Nuyaka is a populated place in Okmulgee County, Oklahoma, United States. It is approximately 7.4 km south-southwest of Beggs and is west of the city of Okmulgee off SH-56. The Old Nuyaka Cemetery and the Nuyaka Mission site are southwest of town. The elevation is 735 ft and the coordinates are latitude 35.653 and longitude -96.14. It was notable as the center of traditionalist opposition to the Creek national government during the late 19th century.

According to one source, the name Nuyaka is from the Creek pronunciation for New York, which was the site of a meeting between President George Washington and 26 Creek chiefs. The meeting was to discuss a treaty and to obtain a cession of Creek land to the U, S. Government. Reportedly, the Creeks were so impressed with New York City that they named one of their towns in present-day Alabama on the Tallapoosa River for it. The town was abandoned during the Creek War in the fall of 1813 and destroyed by Major General David Adams in December 1813. That site was never rebuilt and is now within the boundary of the Horseshoe Bend National Military Park. White men wrote the town name as Nuyaka.

After the Muscogee (Creek) Nation moved to Indian Territory, the name was given to one of the new Creek towns near Okmulgee. This Nuyaka was populated mainly by full-blood Creeks who did not want to adopt the ways of white civilization. After the Civil War, it became the center of a threatened insurrection by a group of full-blood Creeks against the officially recognized Creek Nation government and the ruling faction, led by Samuel Checote. The dissidents were led by Lochar Harjo and, after Harjo's death, Isparhecher. The rebellion over various issues, such as retention of tribal culture as a way of life and tribal ownership of land, was settled with little bloodshed, though it was called the Green Peach War.

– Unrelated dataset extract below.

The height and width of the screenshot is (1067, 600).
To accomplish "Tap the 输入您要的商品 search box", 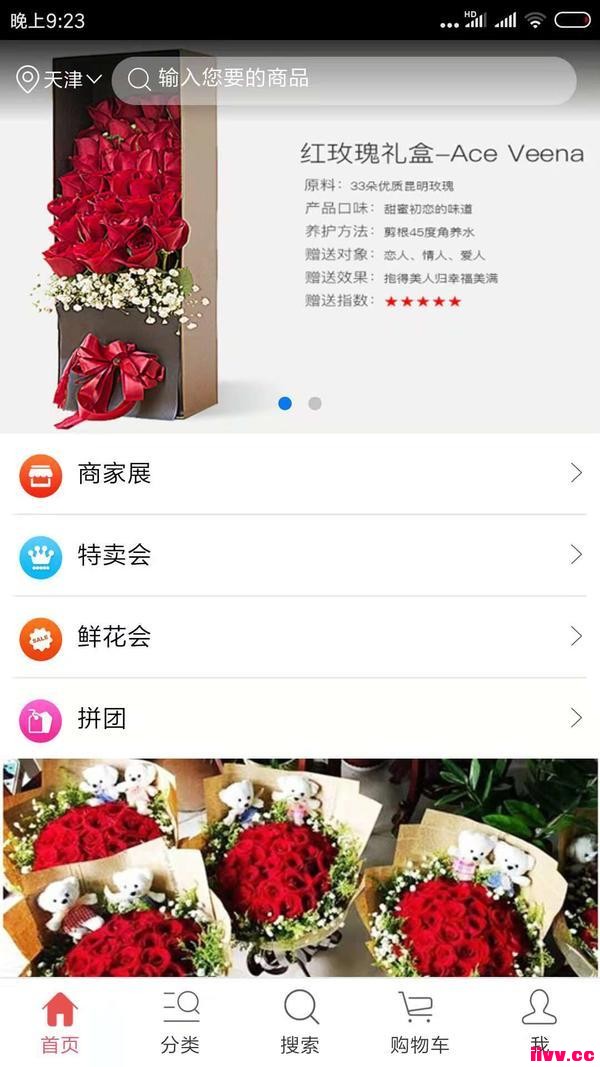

The town was the terminus in 1921 of the Oklahoma-Southwestern Railway, which originated in Bristow and ran through Slick. The town's estimated oilboom population of 600 in 1922 was enough to support daily passenger rail service to Slick and points beyond. However, by 1929, the population was down to about 50, and train service was limited to three times a week. The line was abandoned altogether in 1930.